Nalar-Nationalarchaeology.com – Pertama kali saya menginjakkan kaki di wilayah Sorowako, saya begitu tercengang. Bagaimana tidak, karena ini pertama kali saya menginjakkan kaki di kota mini. Dulu, bayangan saya terhadap kota mini hanya ada di negara-negara maju saja yang paham dengan cara membuat kota yang ramah lingkungan.
Sorowako – Kota Kampung
Sorowako ini saya sebut “kota kampung”. Mengapa ? karena sebelum berada di sini kita harus melewati hutan dan beberapa perkampungan yang jauh berbeda dengan kota ini. Di kota sorowako, saya seperti berada diluar negeri karena melihat lanskap kota ini dikelilingi hutan dan bangunan-bangunan rumah begitu rapih. Pemandangan lain juga karena saya melihat orang-orang berkendara dengan tertib. Tidak ada yang berkendara ugal-ugalan, apalagi menerobos lampu merah.

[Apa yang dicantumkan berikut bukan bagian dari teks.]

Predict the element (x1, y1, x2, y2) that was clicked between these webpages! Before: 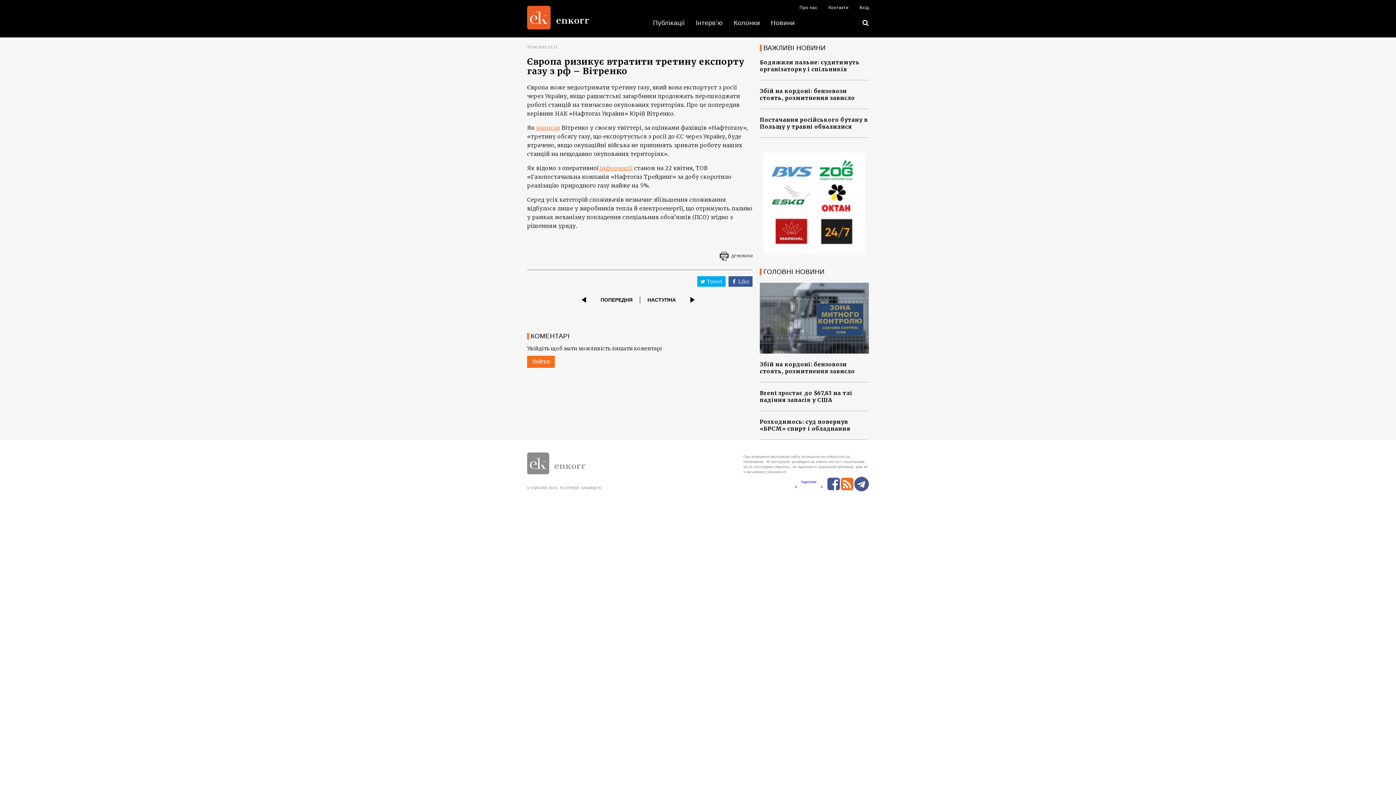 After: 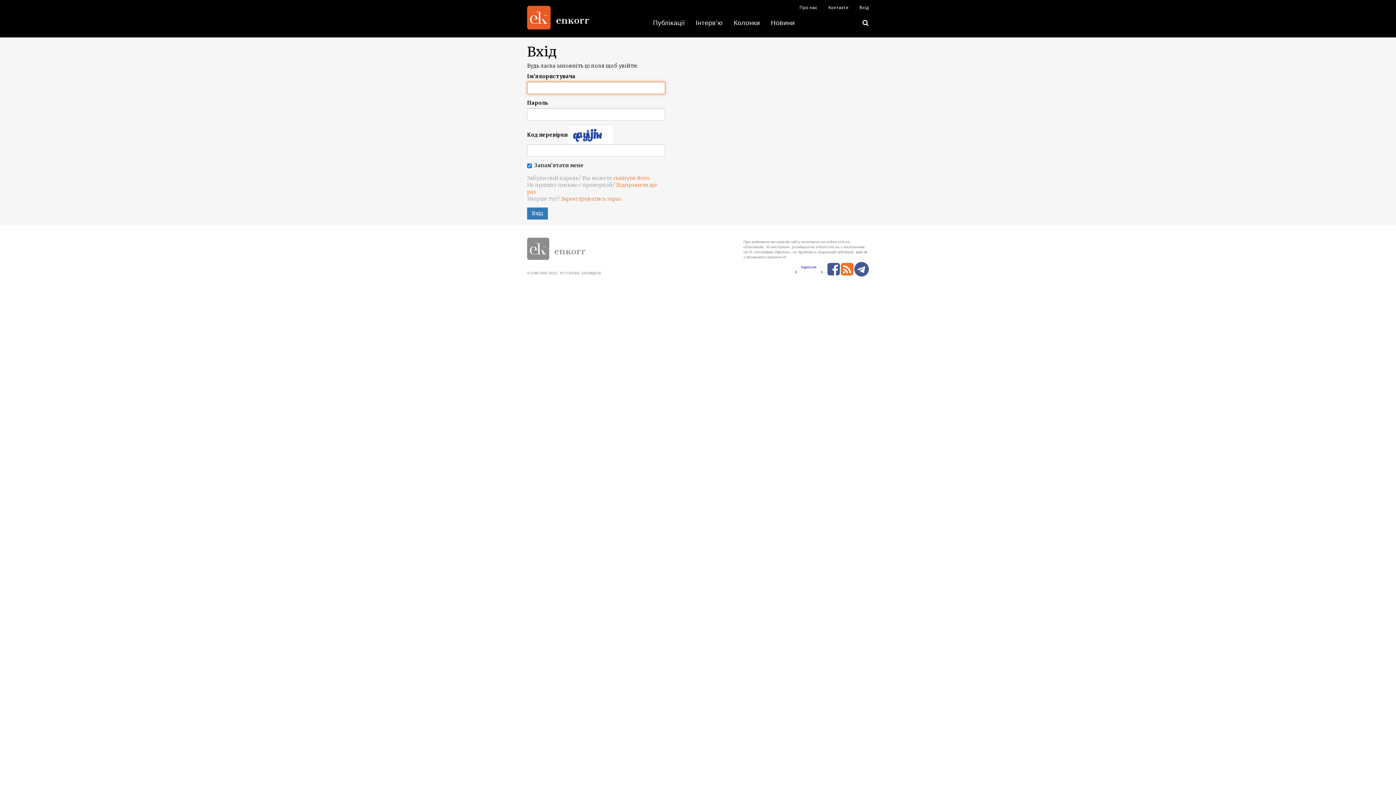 Action: label: Вхід bbox: (854, 0, 869, 14)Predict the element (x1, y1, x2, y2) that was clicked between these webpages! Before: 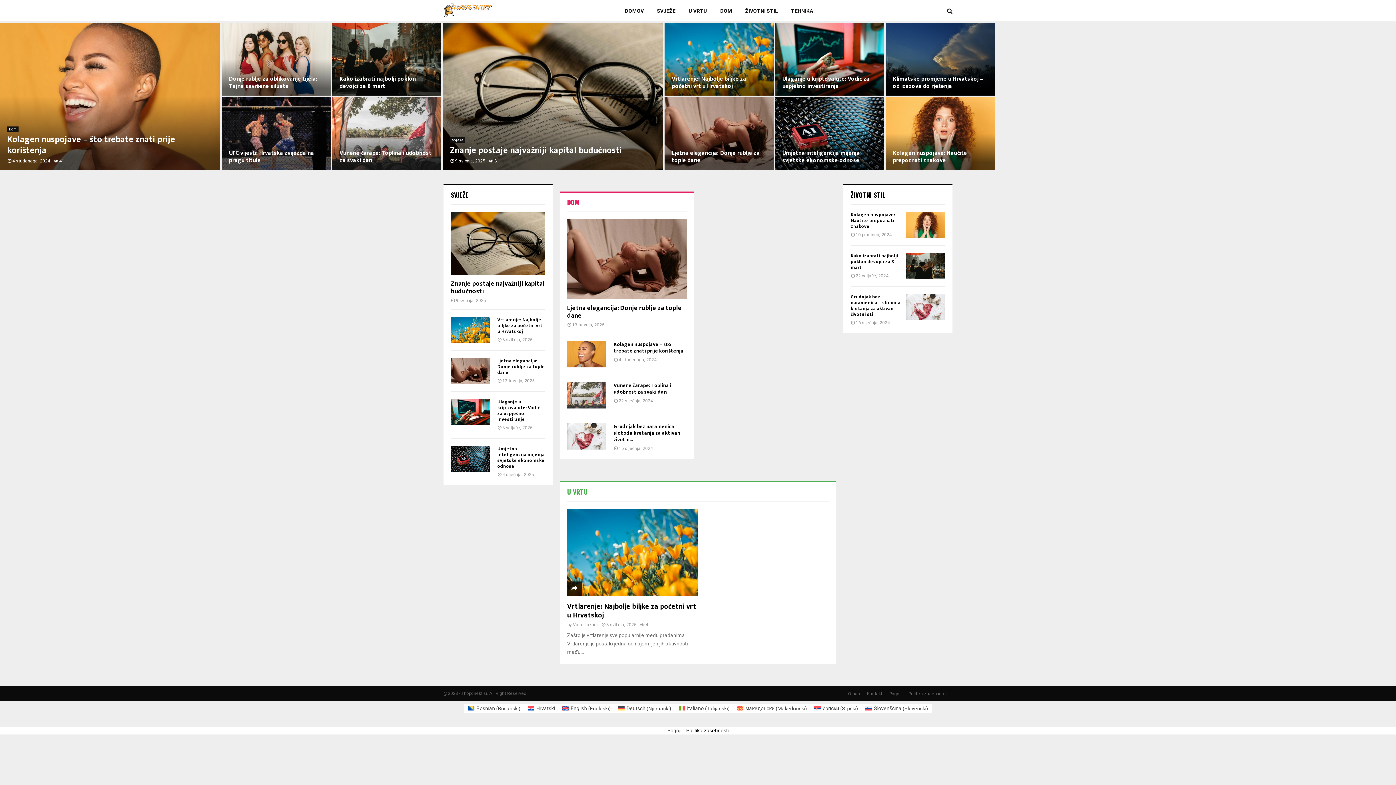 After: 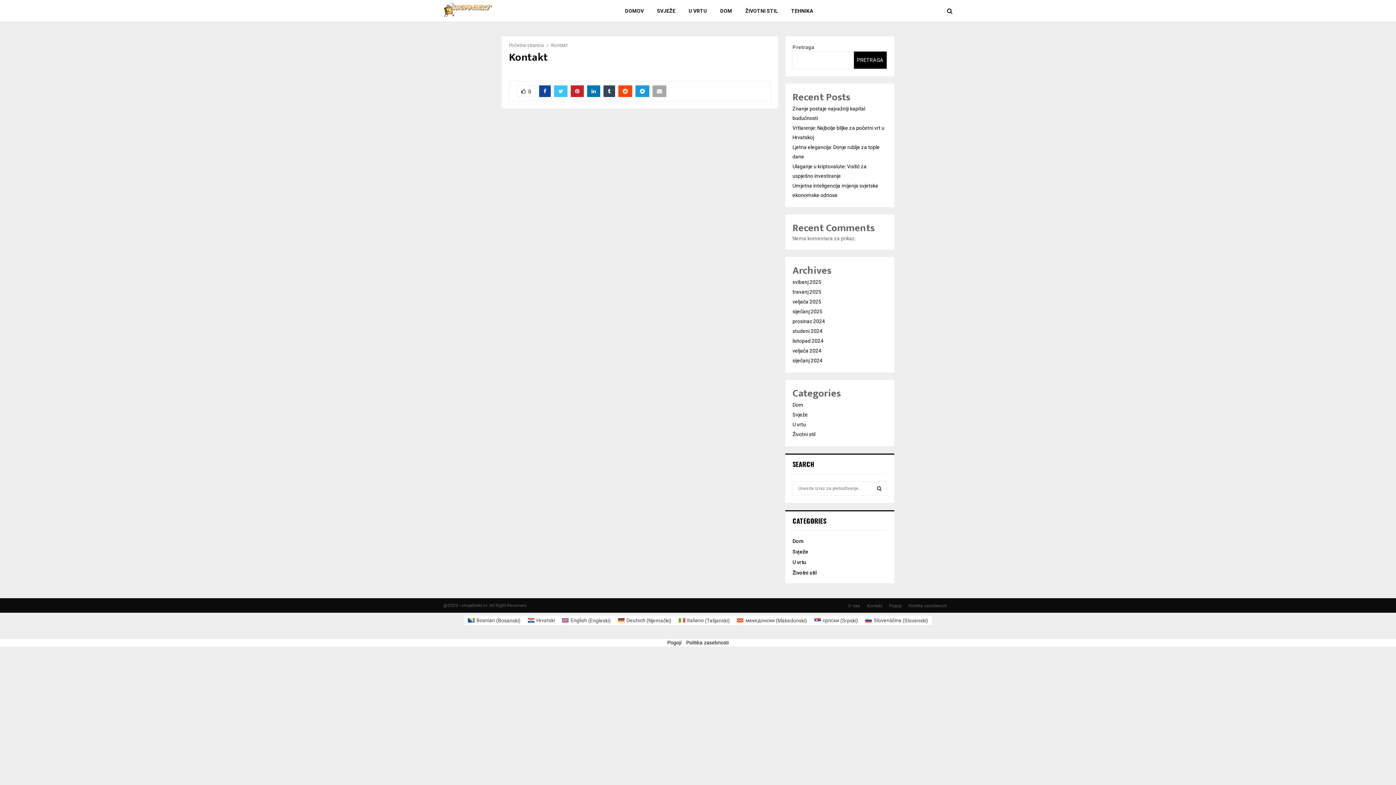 Action: bbox: (867, 690, 882, 697) label: KontaktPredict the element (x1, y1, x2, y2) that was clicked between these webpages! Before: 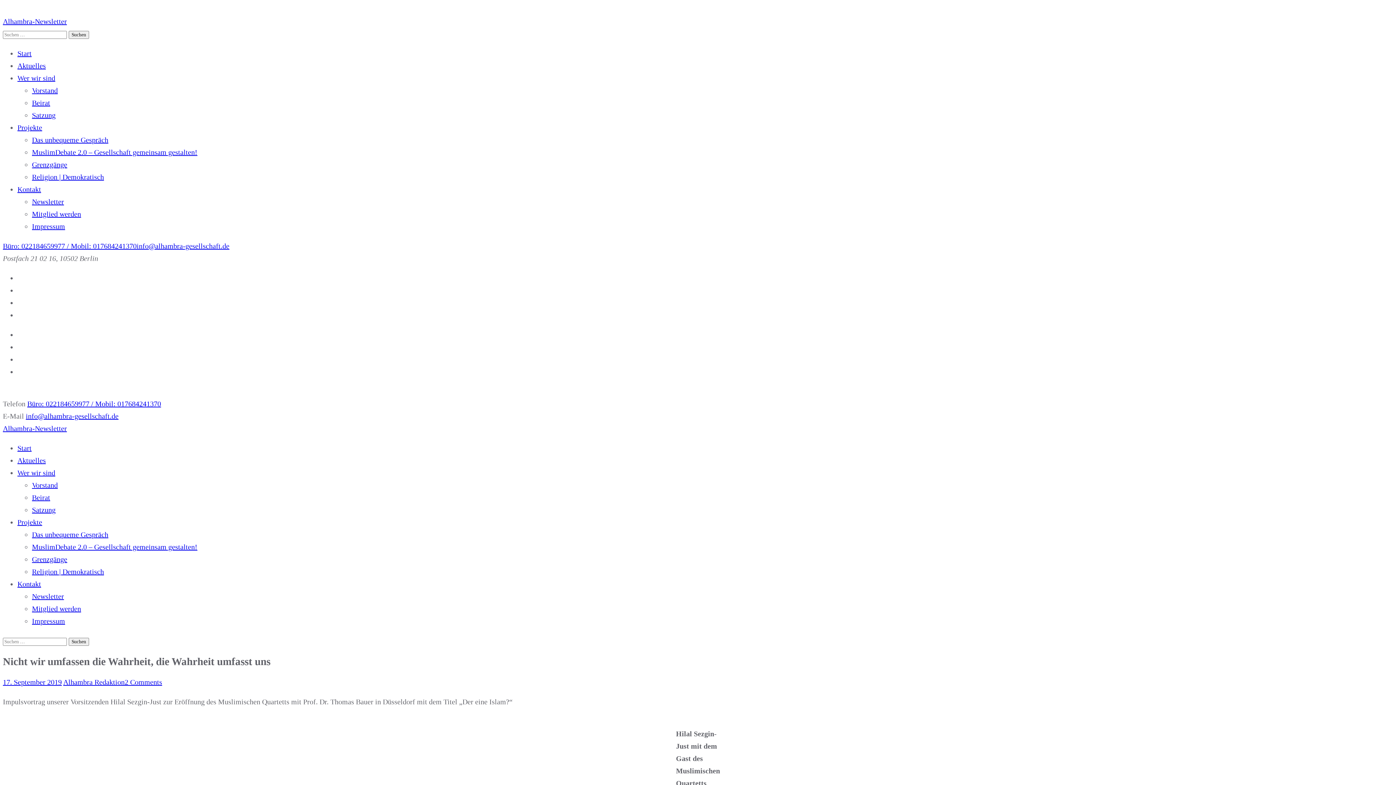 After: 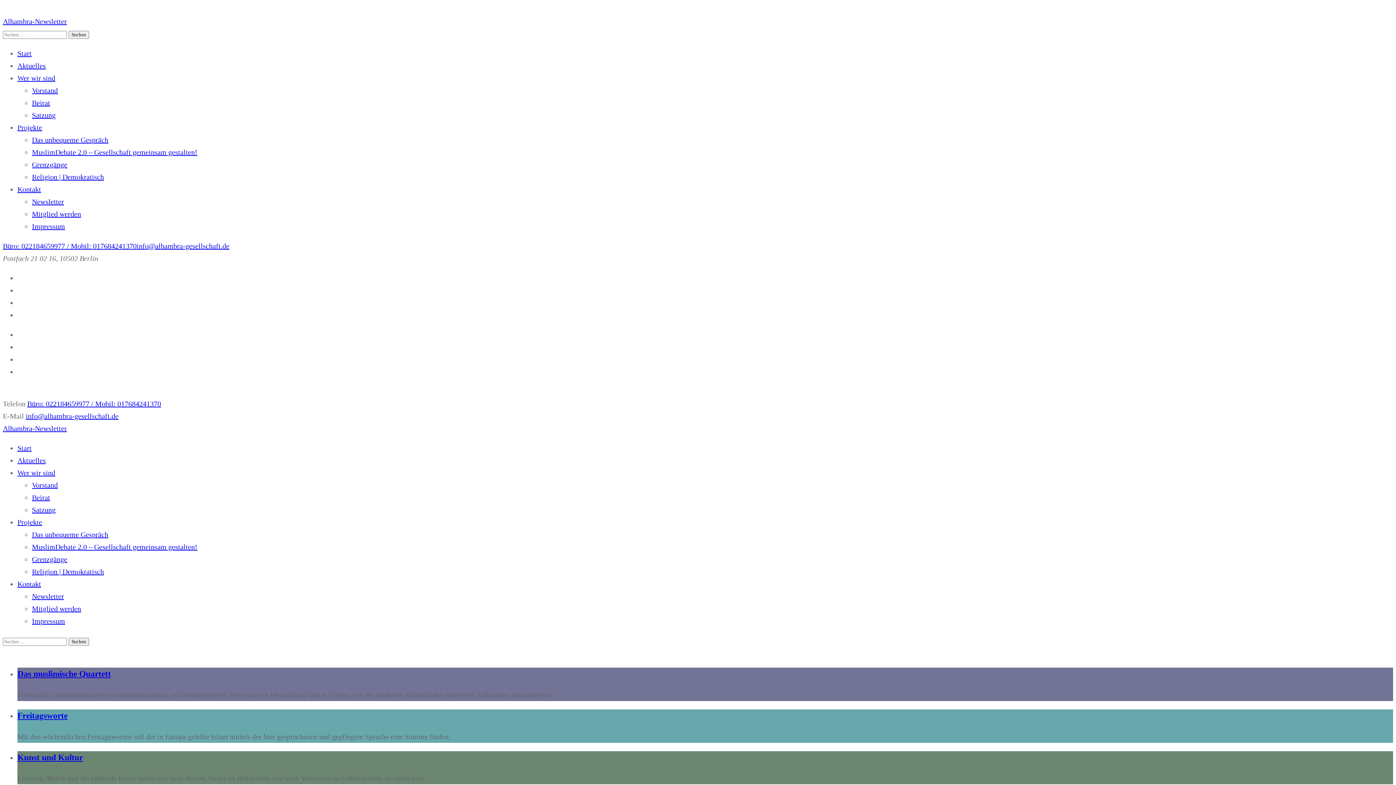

Tidak seperti kota-kota lain yang telah saya kunjungi.
Konflik Masyarakat adat
Begitulah awal pengalaman pertama saya saat berkunjung di sorowako “kota kampung” ini. Namun, seiring waktu saya menikmati dan mengenal seluruh isi kota kecil ini. Pandangan saya mulai berubah, rupanya betul kata para orang bijak. Kita tidak bisa melihat dan menilai sesuatu begitu cepat. Hampir tiap tahun masyarakat disini melakukan aksi protes kepada perusahan. Protes tersebut dilayangkan karena kebijakan perusahaan tidak memenuhi kepentingan masyarakat. Karyawan pabrik sedikit bergembira karena hari itu tidak lagi bekerja seperti biasanya. Massa aksi melakukan pemblokiran jalan dengan memasang truk besar.